### Alıntı Metin
════════════════

Bolu'da Stadyum Olmak…

Yazının başlığını okuyunca aklınıza ilk Bolu Atatürk Stadı’nın gelmesi çok normal ama Bolu’da tarihi ve kadersel bir döngü gerçeği.
Bolu’da maalesef stadyumlarımızın kaderi kapanmak!
2000’lere gireli birkaç yıl olmuştu herhalde. Hisar Tepesinde bulunan Hisar Yurdunun yanında, Bolu Atatürk Lisesinin eteklerinde bazı buluntular ortaya çıktığı duyumuyla dönemin müze müdürüyle röportaj yapmak için Kültür Sitesine gitmiştim. Müdür Bey’e konuyla ilgili sorular sorarken, “Yarın alanda sondaj çalışması yapacağız” deyince izlemek istediğimi söyledim, gönülsüz de olsa davet etti. O zaman stadyumun tam karşısında AK Parti’nin il binası yok, daha Gökçe İşhanı’nda ikinci kattalar.
Sabah erken saatlerde buluştuk. Burasının bir stadyum olduğunu, at arabası yarışlarının, çeşitli spor müsabakalarının yapıldığını hatta çevre kentlerden turnuva benzeri yarışmaların da bu alanda düzenlenmiş olabileceğini söyledi. “Gladyatörler burada ayılarla, kurtlarla ve birbiriyle dövüştürülmüş” dedi.
Bendeki işgüzarlık dillere destan olduğu için safça o soruyu sordum:
“E müdürüm stadyum diyorsunuz ama üzerinde durduğumuz bu tribünlerden başka bir kalıntı yok, karşı tribün nerde?”
Müdür beyin kararan yüz ifadesini ve stadyumun karşısına denk gelen Aslahaddin Camiiyle, Aktaş mahallesine doğru bakışını unutamam… “Bölgenin imarında kullanılmış olabilir” dedi, daha fazla uzatmadı.
***
Bugün yıllar sonra Bolu’daki başka bir stadyumun kaderi daha kapanmak. Play-offmüsabakalarına katılma şansı kazanarak, Bolu’da bir heyecan ve umut dalgası yayan Bolusporumuzun stadyumu da kapandı. Play-off gibi tarihi bir olayı el âlemin stadında oynayıp seyirci desteğinden büyük oranda mahrum kalmak da varmış kırmızı şimşeklerin kaderinde.

════════════════

### Yazılı Görev 1
Kayıtların başından "This screenshot has height=1045, width=900." ifadesini içeren satıra kadar (o satır da dahil) uzanan bölümü, "screenshot" yerine "screen image" koyarak düzenleyin ve geri kalan her şeyi olduğu gibi bırakın.
Aşağıdaki kayıtların bu yazıyla hiçbir bağlantısı yoktur.

Ekran görüntüsü konumlandırma verileri:

════════════════

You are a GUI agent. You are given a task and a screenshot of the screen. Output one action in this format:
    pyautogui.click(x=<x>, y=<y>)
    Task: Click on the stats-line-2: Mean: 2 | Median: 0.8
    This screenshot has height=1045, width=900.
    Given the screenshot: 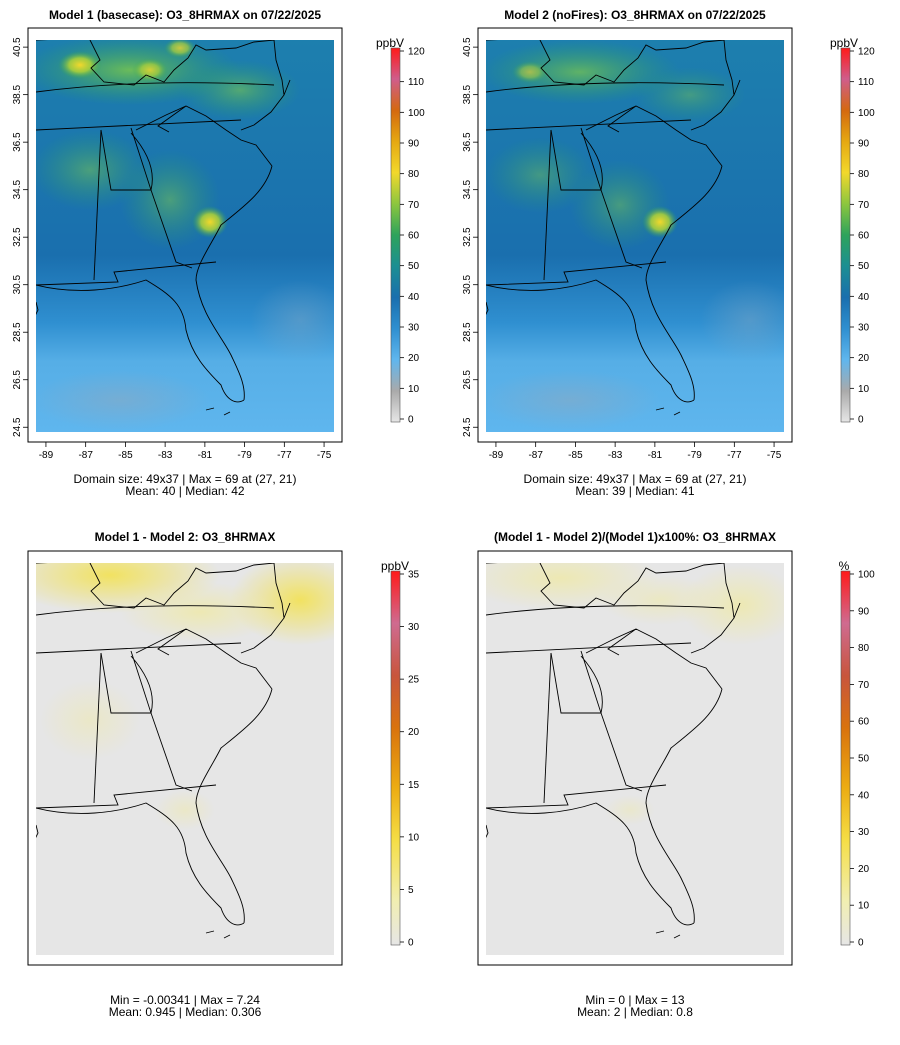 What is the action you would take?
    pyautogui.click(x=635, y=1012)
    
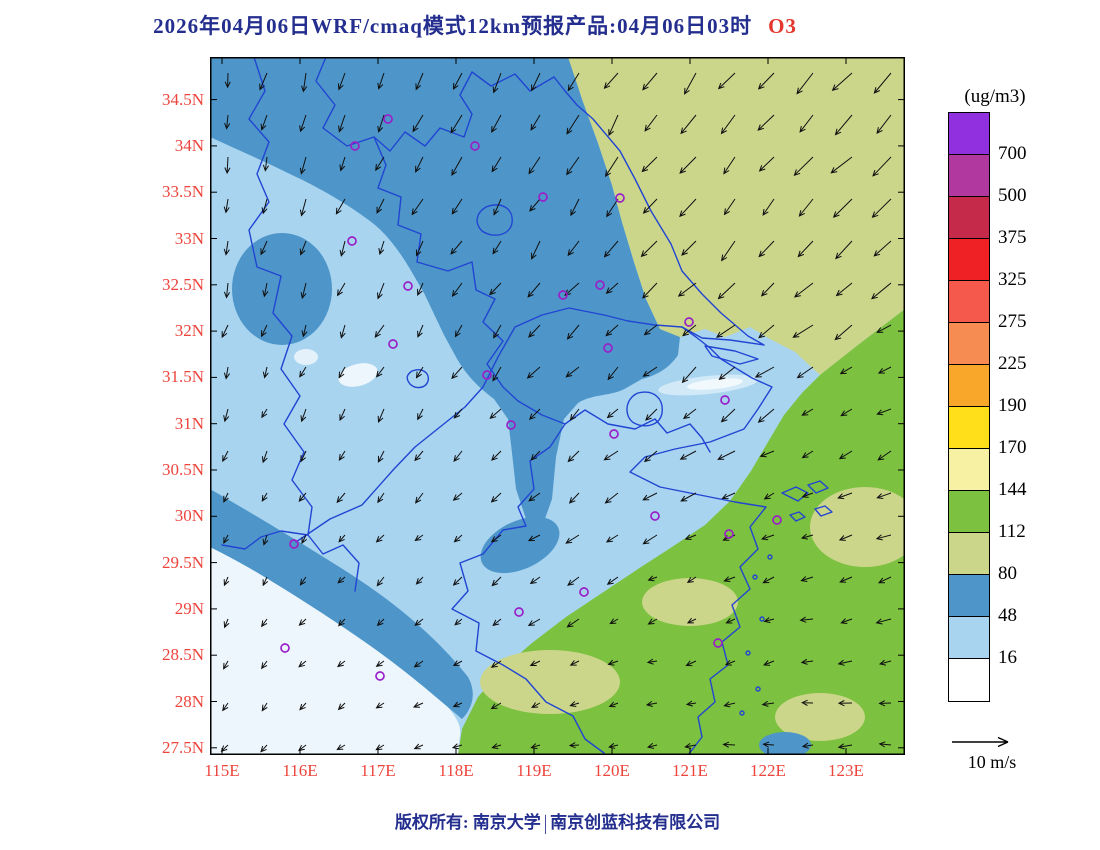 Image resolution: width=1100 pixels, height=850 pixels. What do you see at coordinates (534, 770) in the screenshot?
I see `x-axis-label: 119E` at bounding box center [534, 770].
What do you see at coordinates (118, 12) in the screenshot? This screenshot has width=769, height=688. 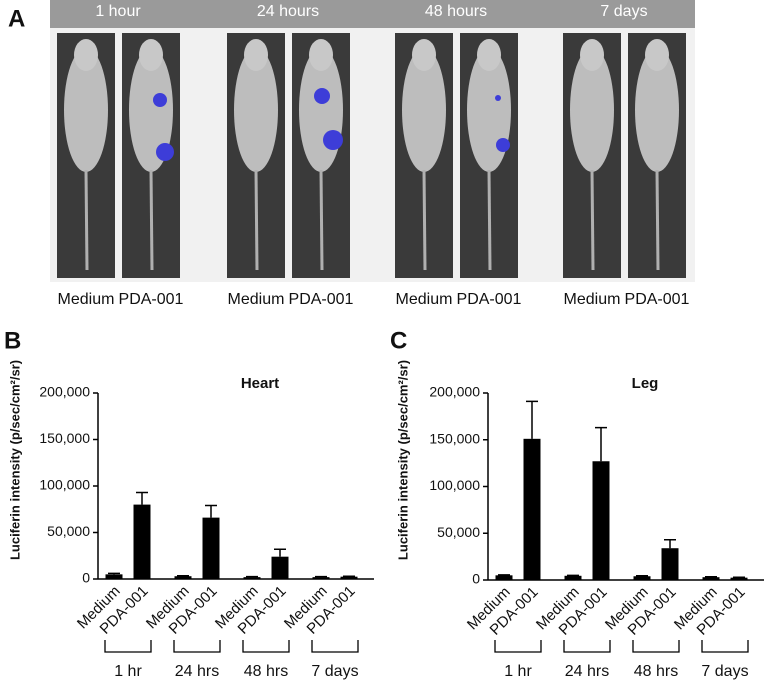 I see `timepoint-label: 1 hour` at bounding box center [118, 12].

════════════════

### Yazılı Görev 2
Bolu'daki stadyumlar üzerine yazıya göre anlatıcı, müze müdürüne karşı tribünün nerede olduğunu neden sordu?

### Çözümlü Yanıt 1
You are a GUI agent. You are given a task and a screen image of the screen. Output one action in this format:
    pyautogui.click(x=<x>, y=<y>)
    Task: Click on the stats-line-2: Mean: 2 | Median: 0.8
    This screen image has height=1045, width=900.

### Çözümlü Yanıt 2
Anlatıcı, işgüzarlığının dillere destan olduğunu ve bu yüzden soruyu safça sorduğunu söyler. Sorunun gerekçesi olarak da üzerinde durdukları tribünlerden başka bir kalıntı bulunmadığını belirtir.